I have 135 mb of data. Just a little over than 1 hr of training data. I am training it from scratch following each step mentioned here: https://github.com/mozilla/DeepSpeech/blob/master/doc/TRAINING.rst#training-your-own-model

I installed the packages mentioned, imported the data, edited the alphabet.txt file and started the training. Is there any other step in between?

1 Like

With one hour of data, you can’t really train anything at all, it’s not surprising you get "".

Yes I read that on a few threads on this forum, but my English data was around 3 mins and still it produced some result.

Yes, but you are not sharing the whole picture of your training: model size, epochs, alphabet size etc.

I have tried with the default 75 epochs first. Then I reduced the epochs to 30. The alphabet.txt file contains more than 100 Tamil alphabets and my exported model(.pb) is of 180mb.

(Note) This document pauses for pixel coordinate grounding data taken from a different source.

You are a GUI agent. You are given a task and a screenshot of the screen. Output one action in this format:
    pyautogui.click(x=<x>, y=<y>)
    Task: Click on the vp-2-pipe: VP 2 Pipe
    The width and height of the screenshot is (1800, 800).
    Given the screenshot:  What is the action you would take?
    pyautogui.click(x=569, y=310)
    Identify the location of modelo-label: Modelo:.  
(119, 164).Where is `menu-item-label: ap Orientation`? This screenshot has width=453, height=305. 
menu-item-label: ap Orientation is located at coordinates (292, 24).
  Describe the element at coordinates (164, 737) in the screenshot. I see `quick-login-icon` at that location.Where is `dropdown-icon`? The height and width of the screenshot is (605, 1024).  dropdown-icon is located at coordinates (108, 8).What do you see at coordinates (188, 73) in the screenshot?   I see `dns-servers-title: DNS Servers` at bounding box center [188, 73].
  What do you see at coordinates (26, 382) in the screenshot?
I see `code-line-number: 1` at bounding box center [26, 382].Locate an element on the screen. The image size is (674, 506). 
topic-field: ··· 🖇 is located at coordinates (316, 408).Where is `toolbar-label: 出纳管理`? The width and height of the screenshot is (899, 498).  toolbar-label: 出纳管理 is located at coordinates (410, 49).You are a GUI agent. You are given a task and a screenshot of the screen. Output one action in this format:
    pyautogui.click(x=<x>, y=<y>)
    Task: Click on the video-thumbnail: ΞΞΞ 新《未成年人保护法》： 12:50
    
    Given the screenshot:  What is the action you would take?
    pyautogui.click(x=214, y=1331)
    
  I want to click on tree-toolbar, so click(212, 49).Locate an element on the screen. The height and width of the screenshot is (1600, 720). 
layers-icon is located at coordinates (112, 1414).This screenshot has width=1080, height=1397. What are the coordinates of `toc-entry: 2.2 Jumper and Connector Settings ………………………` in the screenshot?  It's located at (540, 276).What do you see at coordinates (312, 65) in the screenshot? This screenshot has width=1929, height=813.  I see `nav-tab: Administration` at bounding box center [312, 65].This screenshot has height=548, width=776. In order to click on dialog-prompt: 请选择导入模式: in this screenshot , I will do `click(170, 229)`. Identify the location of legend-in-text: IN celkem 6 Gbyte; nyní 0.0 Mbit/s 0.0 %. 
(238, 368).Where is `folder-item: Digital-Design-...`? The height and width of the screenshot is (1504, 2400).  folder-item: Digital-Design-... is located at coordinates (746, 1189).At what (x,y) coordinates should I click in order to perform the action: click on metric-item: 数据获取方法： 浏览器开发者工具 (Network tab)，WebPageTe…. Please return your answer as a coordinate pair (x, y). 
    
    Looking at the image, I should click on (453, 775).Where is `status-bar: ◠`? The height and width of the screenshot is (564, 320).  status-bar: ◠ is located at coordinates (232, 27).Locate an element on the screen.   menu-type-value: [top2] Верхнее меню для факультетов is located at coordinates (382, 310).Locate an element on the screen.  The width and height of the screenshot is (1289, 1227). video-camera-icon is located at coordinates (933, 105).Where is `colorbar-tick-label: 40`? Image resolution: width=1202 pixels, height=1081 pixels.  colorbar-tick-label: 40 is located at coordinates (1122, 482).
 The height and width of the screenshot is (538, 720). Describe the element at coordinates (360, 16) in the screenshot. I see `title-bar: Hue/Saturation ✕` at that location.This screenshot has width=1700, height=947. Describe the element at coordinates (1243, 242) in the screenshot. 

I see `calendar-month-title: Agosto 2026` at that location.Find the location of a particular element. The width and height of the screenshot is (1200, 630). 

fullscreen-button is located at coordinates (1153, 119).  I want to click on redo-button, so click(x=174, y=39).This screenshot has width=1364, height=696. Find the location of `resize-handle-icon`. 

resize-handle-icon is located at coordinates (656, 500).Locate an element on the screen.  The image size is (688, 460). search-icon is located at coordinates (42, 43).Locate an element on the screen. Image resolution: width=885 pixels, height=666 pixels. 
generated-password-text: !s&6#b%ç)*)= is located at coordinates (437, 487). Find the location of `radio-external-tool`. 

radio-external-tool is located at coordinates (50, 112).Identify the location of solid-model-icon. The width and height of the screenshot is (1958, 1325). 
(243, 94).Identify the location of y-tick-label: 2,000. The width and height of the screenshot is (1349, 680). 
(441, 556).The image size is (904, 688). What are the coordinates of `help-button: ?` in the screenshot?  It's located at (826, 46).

Also, if I use the train data as the test data too, then should I expect some result?

so that’s much more complicated than english model

hard to tell.

I’m not sure to understand what you are chasing here, when you obviously have not enough data to do anything useful. Can you explain more ?

I am trying to build a speech to text for some regional languages in India. For example, Hindi, Tamil, Malayalam etc. Since the common voice Tamil data was readily available, I am trying to get some result out of it and check the accuracy first, since it’s a huge task to generate substantial training data for each language. Will you be able to try training the Tamil data once at your end and see if any results are thrown?

I also tried with the common voice Irish Dataset, which is also around 1hr of data. I just had 4 extra alphabets to add in the alphabet file, but even for that the result was null.

1 Like

No, I don’t have time for that.

With just one hour, you are not going to be able to check anything valuable.

1 Like

Well, again, very small dataset. Push epochs much higher to force overfitting, but that is not going to give you any valuable insight anyway.

Please triple check your language model, trie and your ds_ctcdecoder setup as well.

1 Like

Sure! Do I need to explicitly create the language model and trie? If yes, then can you please point me to a doc which I can refer to?